Hong Kong, Februry 29, 2016 – CBRE released today its data gathered to reflect Asian outbound investment in real estate in 2014.
Key highlights:
- Asian outbound investment surged to a new high in 2015, rising 37% y-o-y to US$62.4 billion.
- Most capital went into the Americas, with this region attracting US$22.4 billion, an increase of 109% y-o-y. This was followed by EMEA, with US$17.6 billion.
- 2015 saw an increase in big ticket and portfolio transactions. Transaction volume involving deals sized over US$500 million surged by 167% y-o-y.
- Singapore replaced China as the largest source of capital investing internationally, as investors from the city-state acquired several major portfolios in the U.S. The year also saw increased activity by investors from Hong Kong and South Korea.
Ada Choi, Senior Director, CBRE Research Asia, commented:
Following the positive momentum of last year, Asian outbound investment has reached another record high year in 2015. The low yield environment in Asia continued to encourage investors to capitalize in markets offering higher potential returns. We expect that the Asian outbound investment momentum will continue in 2016 as major players are still building up their global portfolios while other players are catching up.
Asian institutional investors continued to lead outbound investment among the different investor types. While Chinese and Singaporean sovereign wealth funds completed a number of major portfolio deals outside Asia, insurance companies from China and Taiwan are increasingly expanding their overseas portfolios, and we saw more new insurance companies acquiring their first property outside their home country. Property companies also became more active in the international market, particularly Singaporean groups which were involved in two major portfolio deals over the year.
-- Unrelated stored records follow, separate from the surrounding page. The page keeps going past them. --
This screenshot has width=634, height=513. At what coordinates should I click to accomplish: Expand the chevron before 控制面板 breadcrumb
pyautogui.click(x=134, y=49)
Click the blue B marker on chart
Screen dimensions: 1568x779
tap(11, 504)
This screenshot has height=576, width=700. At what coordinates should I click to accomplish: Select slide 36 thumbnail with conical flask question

While we see dominance of the four major capital sources, namely Singapore, China, Hong Kong and South Korea, there is more activity coming from other parts of Asia, such as Taiwan and Thailand. There is also more Japanese interest on the global investment market but they may take indirect investment routes via funds.
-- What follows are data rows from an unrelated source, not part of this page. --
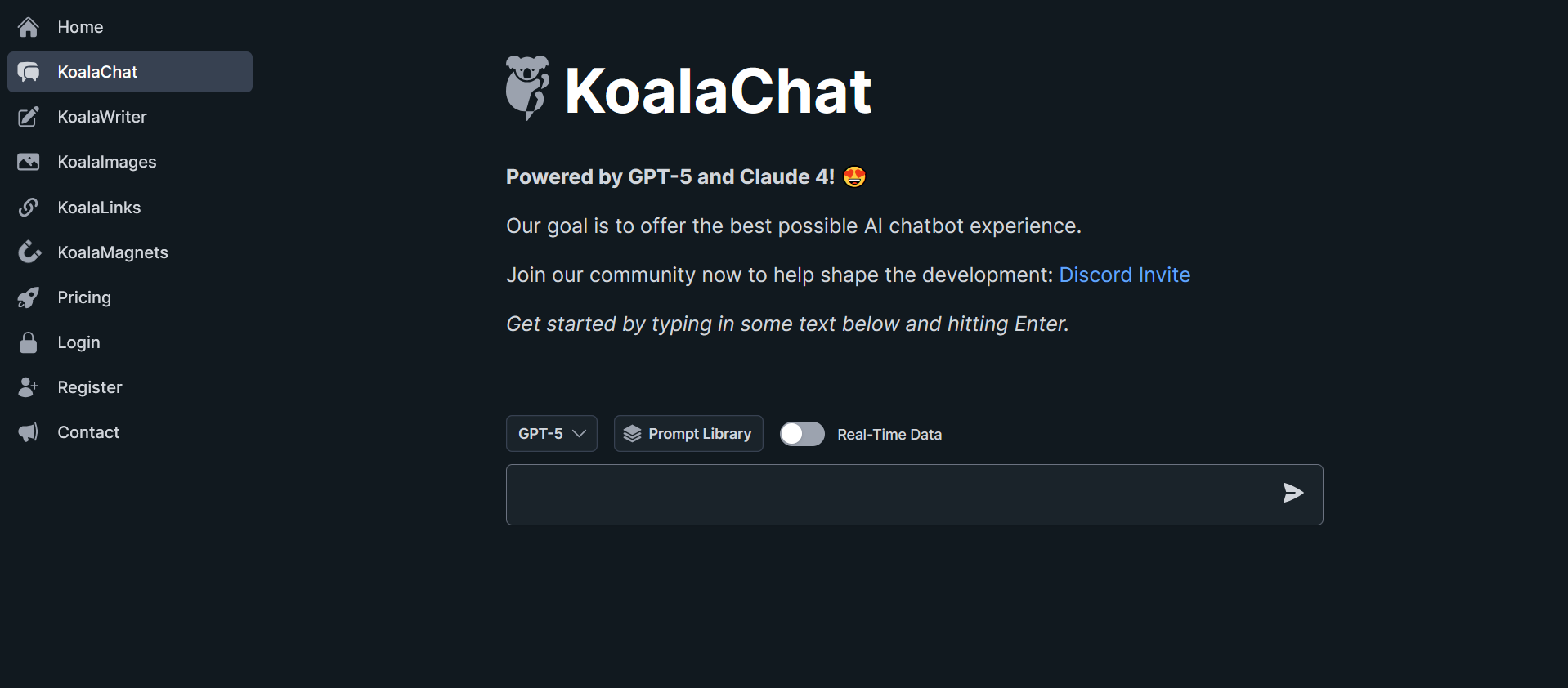Click the Pricing rocket icon

click(28, 297)
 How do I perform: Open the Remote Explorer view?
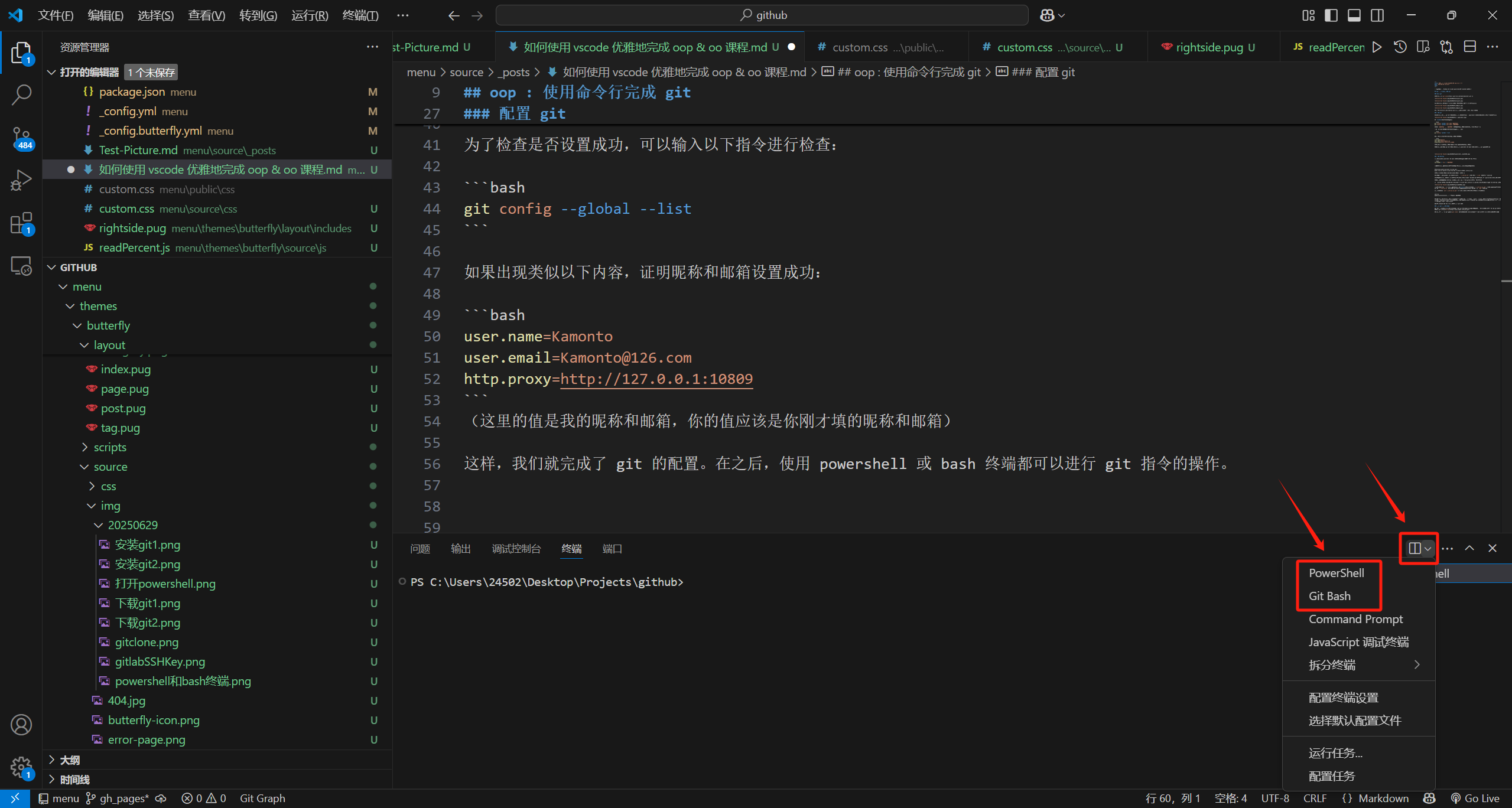click(21, 266)
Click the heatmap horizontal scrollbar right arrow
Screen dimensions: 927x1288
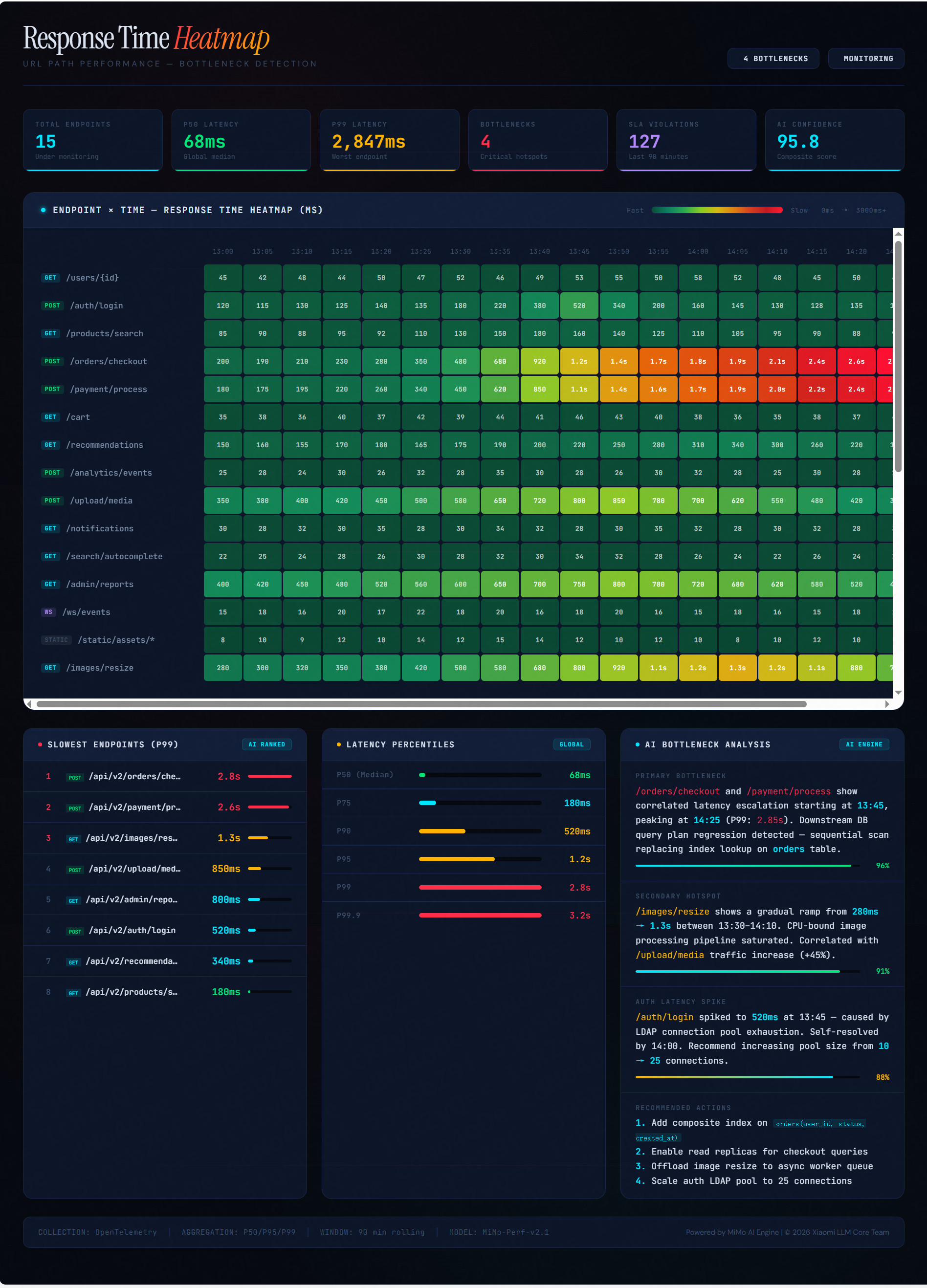point(887,704)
Marc Giuffrida, Executive Director, CBRE Global Capital Markets, commented:
Perhaps the biggest highlight of the year is the huge increase in big ticket and portfolio transactions. Outbound volume with deal sizes of over US$500 million increased more than two-fold. However, experienced Asian investors have increasingly opted for purchasing portfolios to rapidly expand their market coverage rather than eye-catching headline trophy assets.
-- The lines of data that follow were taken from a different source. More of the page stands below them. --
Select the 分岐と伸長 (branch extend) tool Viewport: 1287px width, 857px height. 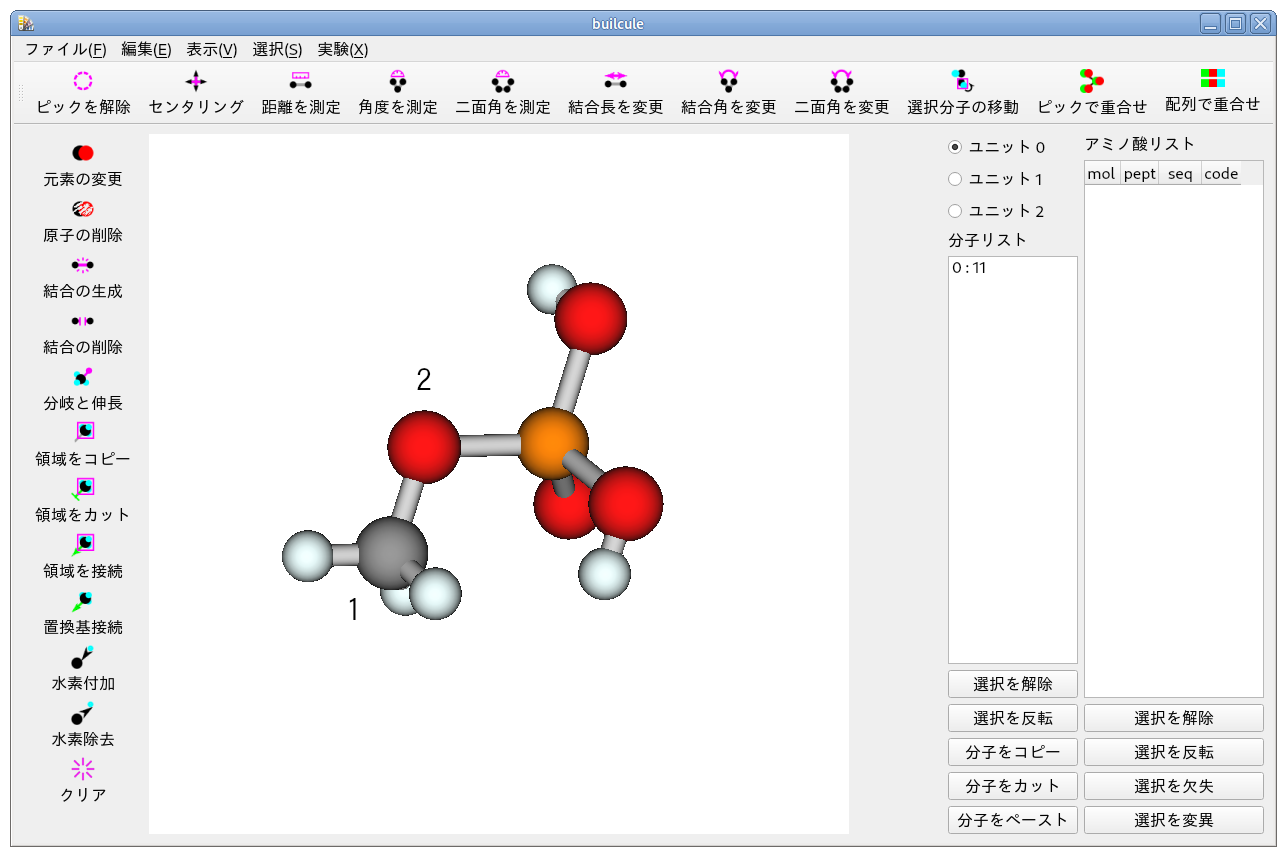[80, 388]
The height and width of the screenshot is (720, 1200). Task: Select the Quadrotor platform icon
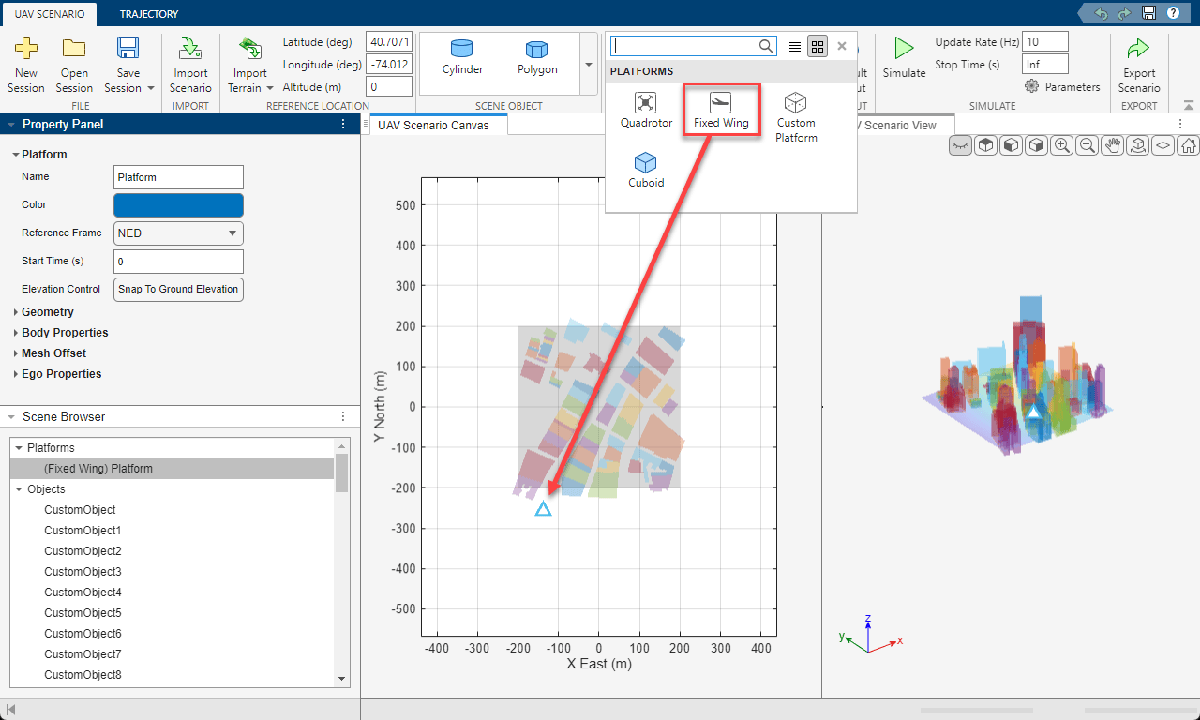pyautogui.click(x=646, y=111)
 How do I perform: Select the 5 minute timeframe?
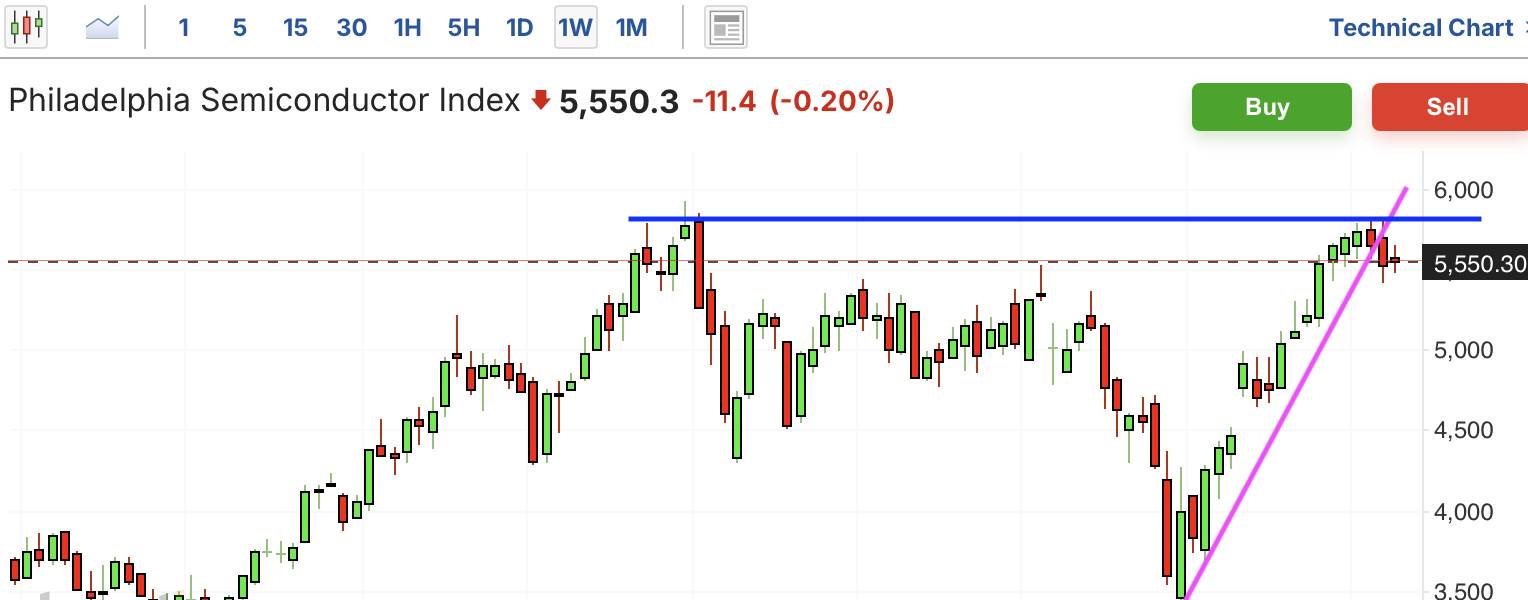click(x=240, y=28)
Geographical diversification has been one of the top reasons behind investing in overseas real estates. This year we saw investments amongst the top global gateway cities becoming more evenly distributed; London received a reduced share of Asian investment while New York is catching up fast as the second most popular city, thanks to the relatively strong economic growth in the US. Alongside the diversification amongst gateway cities, Asian investors continue to increase exposure into other regional cities in the US such as Washington, Chicago, Los Angeles metro, Dallas and Houston for example. Germany and Spain have also received larger shares of Asian investments while Sydney still dominates transactions in Pacific.
The office sector remained the most-preferred asset class, but hotel and industrial assets continued to receive strong appetite from Asian investors. The industrial sector recorded significant uptick in activity mainly driven by two major industrial portfolio deals closed in the US, due to the strong US dollar driving an increase of consumer spending on imported goods and the solid growth in e-commerce, translating into demand for warehouse space.